Task instructions
Retype the records that follow, every line exactly as written.
(Data excerpts)
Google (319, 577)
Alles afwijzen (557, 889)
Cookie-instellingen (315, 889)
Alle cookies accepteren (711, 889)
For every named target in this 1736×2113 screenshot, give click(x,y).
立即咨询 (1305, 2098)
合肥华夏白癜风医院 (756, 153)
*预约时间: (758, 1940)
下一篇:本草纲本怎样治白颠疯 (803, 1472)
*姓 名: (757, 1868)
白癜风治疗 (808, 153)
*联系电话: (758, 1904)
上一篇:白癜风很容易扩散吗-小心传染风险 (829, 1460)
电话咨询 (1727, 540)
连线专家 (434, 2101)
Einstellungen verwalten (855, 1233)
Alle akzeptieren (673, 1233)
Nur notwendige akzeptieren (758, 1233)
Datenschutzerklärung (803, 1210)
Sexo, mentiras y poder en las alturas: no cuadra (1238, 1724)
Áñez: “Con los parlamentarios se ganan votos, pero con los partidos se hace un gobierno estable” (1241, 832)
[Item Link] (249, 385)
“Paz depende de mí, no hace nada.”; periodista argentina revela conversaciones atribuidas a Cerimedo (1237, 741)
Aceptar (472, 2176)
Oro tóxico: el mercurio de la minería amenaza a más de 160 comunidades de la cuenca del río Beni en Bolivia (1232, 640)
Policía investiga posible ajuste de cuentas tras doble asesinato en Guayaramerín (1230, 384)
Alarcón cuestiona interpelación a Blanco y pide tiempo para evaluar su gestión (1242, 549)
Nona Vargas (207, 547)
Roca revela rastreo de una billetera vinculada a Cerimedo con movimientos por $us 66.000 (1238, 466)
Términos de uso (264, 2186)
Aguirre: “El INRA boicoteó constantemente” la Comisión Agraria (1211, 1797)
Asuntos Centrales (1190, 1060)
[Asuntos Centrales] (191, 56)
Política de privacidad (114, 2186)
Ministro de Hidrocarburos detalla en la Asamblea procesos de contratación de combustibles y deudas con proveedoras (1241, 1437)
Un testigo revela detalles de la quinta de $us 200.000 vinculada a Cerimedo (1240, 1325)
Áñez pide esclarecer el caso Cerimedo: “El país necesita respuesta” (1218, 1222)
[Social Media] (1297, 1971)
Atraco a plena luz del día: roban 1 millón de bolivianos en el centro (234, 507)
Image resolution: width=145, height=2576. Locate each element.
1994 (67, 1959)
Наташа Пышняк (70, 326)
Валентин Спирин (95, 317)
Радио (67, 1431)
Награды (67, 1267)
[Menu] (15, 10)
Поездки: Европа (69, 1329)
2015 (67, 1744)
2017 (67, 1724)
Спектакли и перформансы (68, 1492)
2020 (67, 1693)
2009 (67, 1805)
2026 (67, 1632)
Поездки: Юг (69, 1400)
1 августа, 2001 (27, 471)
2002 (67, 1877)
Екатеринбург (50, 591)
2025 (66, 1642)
(End Data excerpts)
Exercise response
Google (319, 577)
Alles afwijzen (557, 889)
Cookie-instellingen (315, 889)
Alle cookies accepteren (711, 889)
For every named target in this 1736×2113 screenshot, give click(x,y).
立即咨询 (1305, 2098)
合肥华夏白癜风医院 (756, 153)
*预约时间: (758, 1940)
下一篇:本草纲本怎样治白颠疯 (803, 1472)
*姓 名: (757, 1868)
白癜风治疗 (808, 153)
*联系电话: (758, 1904)
上一篇:白癜风很容易扩散吗-小心传染风险 (829, 1460)
电话咨询 (1727, 540)
连线专家 (434, 2101)
Einstellungen verwalten (855, 1233)
Alle akzeptieren (673, 1233)
Nur notwendige akzeptieren (758, 1233)
Datenschutzerklärung (803, 1210)
Sexo, mentiras y poder en las alturas: no cuadra (1238, 1724)
Áñez: “Con los parlamentarios se ganan votos, pero con los partidos se hace un gobierno estable” (1241, 832)
[Item Link] (249, 385)
“Paz depende de mí, no hace nada.”; periodista argentina revela conversaciones atribuidas a Cerimedo (1237, 741)
Aceptar (472, 2176)
Oro tóxico: el mercurio de la minería amenaza a más de 160 comunidades de la cuenca del río Beni en Bolivia (1232, 640)
Policía investiga posible ajuste de cuentas tras doble asesinato en Guayaramerín (1230, 384)
Alarcón cuestiona interpelación a Blanco y pide tiempo para evaluar su gestión (1242, 549)
Nona Vargas (207, 547)
Roca revela rastreo de una billetera vinculada a Cerimedo con movimientos por $us 66.000 (1238, 466)
Términos de uso (264, 2186)
Aguirre: “El INRA boicoteó constantemente” la Comisión Agraria (1211, 1797)
Asuntos Centrales (1190, 1060)
[Asuntos Centrales] (191, 56)
Política de privacidad (114, 2186)
Ministro de Hidrocarburos detalla en la Asamblea procesos de contratación de combustibles y deudas con proveedoras (1241, 1437)
Un testigo revela detalles de la quinta de $us 200.000 vinculada a Cerimedo (1240, 1325)
Áñez pide esclarecer el caso Cerimedo: “El país necesita respuesta” (1218, 1222)
[Social Media] (1297, 1971)
Atraco a plena luz del día: roban 1 millón de bolivianos en el centro (234, 507)
Image resolution: width=145, height=2576. Locate each element.
1994 (67, 1959)
Наташа Пышняк (70, 326)
Валентин Спирин (95, 317)
Радио (67, 1431)
Награды (67, 1267)
[Menu] (15, 10)
Поездки: Европа (69, 1329)
2015 (67, 1744)
2017 (67, 1724)
Спектакли и перформансы (68, 1492)
2020 (67, 1693)
2009 (67, 1805)
2026 (67, 1632)
Поездки: Юг (69, 1400)
1 августа, 2001 (27, 471)
2002 (67, 1877)
Екатеринбург (50, 591)
2025 (66, 1642)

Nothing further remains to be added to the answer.